For us here in East Devon, the RD&E, Exmouth Tennis Centre, Seaton Community Hospital, Exminster Limes Surgery, St Leonards Medical Practice, St Thomas Health Centre, Mount Pleasant Health Centre, Clare House Surgery Tiverton are amongst those offering the vaccine. Additionally, Westpoint opened as a regional vaccination centre this week in a huge boost to the rollout.
At the time of writing this, 4.9 million people have been vaccinated in the UK, including more than half of those aged 80 and over and more than half of elderly care home residents. 98,234 people have been vaccinated in Devon. A remarkable achievement!
Over the next few weeks, I want to use my column to shed some more light on the vaccine programme for us in East Devon, go beyond the figures, and help answer some common misconceptions.
First, vaccinating the top two clinically vulnerable groups remains the absolute priority. There is not an even distribution across the country of people aged 80 and over, nor is there an even distribution of care homes.
Local GPs are leading the development of the vaccination programme in East Devon.
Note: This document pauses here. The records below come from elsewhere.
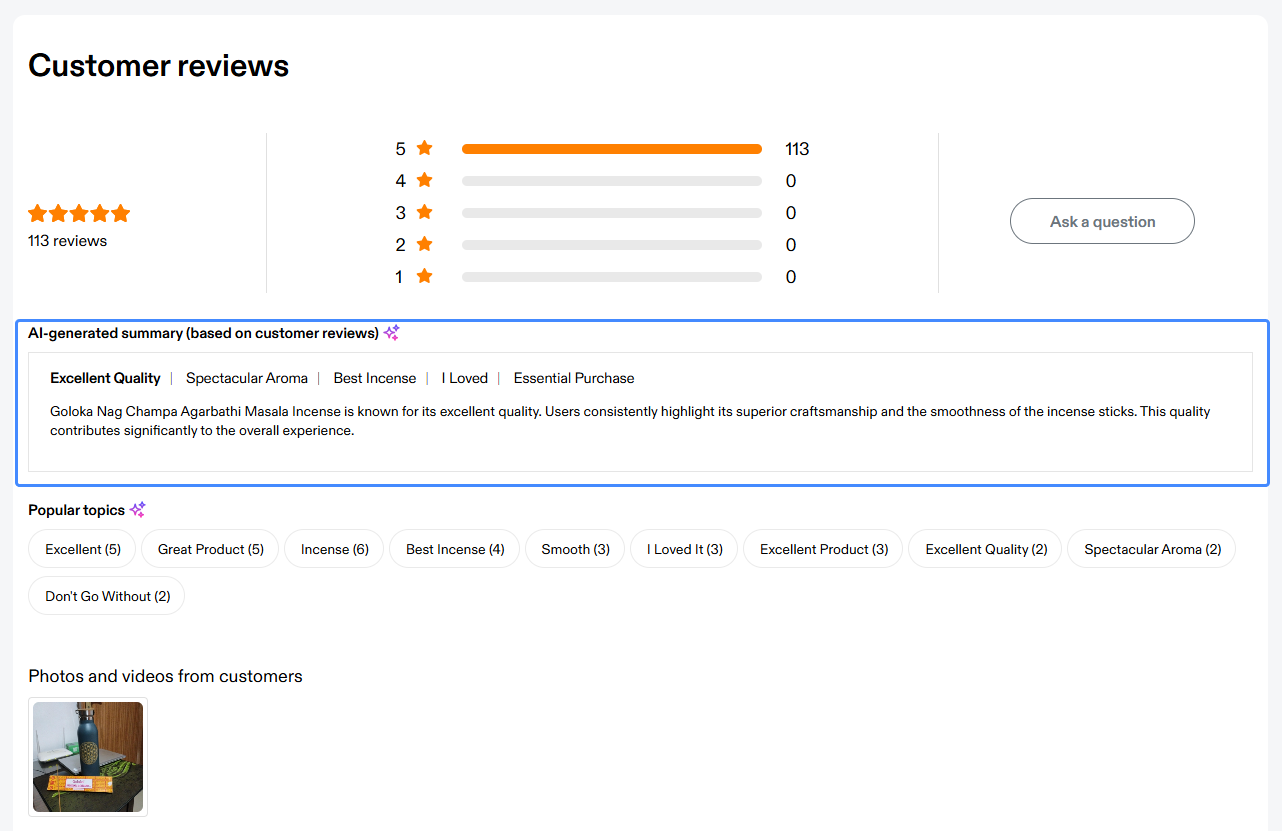Select the Essential Purchase summary tab
Viewport: 1282px width, 831px height.
(x=574, y=378)
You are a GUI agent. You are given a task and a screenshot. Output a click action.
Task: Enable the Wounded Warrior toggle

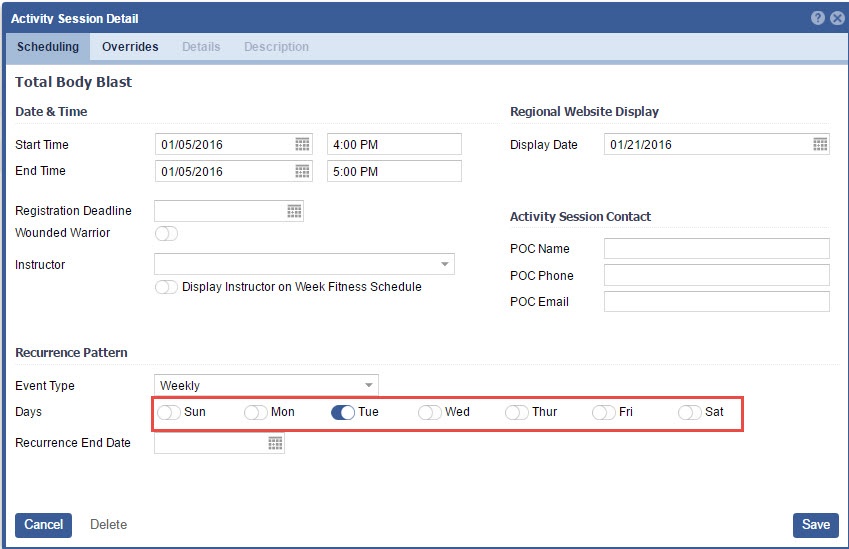tap(166, 233)
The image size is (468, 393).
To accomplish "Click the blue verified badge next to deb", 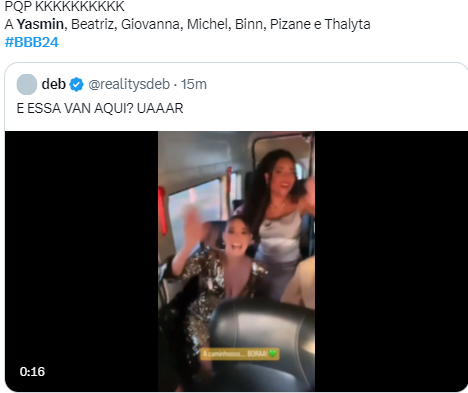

They are well aware of our local demographics and have built their plans to meet this need.
Ministers and the NHS continue to prioritise the vaccine to any areas of the country still vaccinating people aged 80 and over – and quite rightly too.
Second, if you are registered with a GP you have no need to worry about being contacted. GP practice systems are robust from the usual winter flu jabs and you will be contacted as soon as it is your turn. It is not possible to forward book dates and times for subsequent priority groups.
You can wait to be vaccinated by your local GP service or hospital, or you may be written to slightly sooner with the option to arrange a vaccination at a large scale centre. It is entirely your choice.
Third, despite logistical challenges, good progress has been made in vaccinating residents of our care homes across the constituency. Care home residents may require consent from relatives and to minimise the risk of infection GPs and staff try to do a home all in one day.
It’s undoubtedly hard work trying to track down the power of attorney, and then take the time to reassure residents who might have understandable anxieties about the process. The Oxford vaccine is much easier to transport, without the need to be stored at very cold temperatures and is a real game changer in bringing the vaccine directly to residents.
One of the first to receive the vaccine at Salisbury Cathedral was an RAF fighter pilot, who recalled having jabs in Egypt after the war “which knocked me over for a week”. Former Flight Sergeant Louis Godwin declared: “This vaccine is nothing, you don't feel a thing... so anybody that needs one and can get one, I would say go ahead.”
When restrictions allow, I hope I can spend more time with my family and I know many of you feel the same. We all long for normality and I’m glad that we’re a step closer every day.
This column first appeared in the Exmouth Journal on Wednesday 27th January 2021.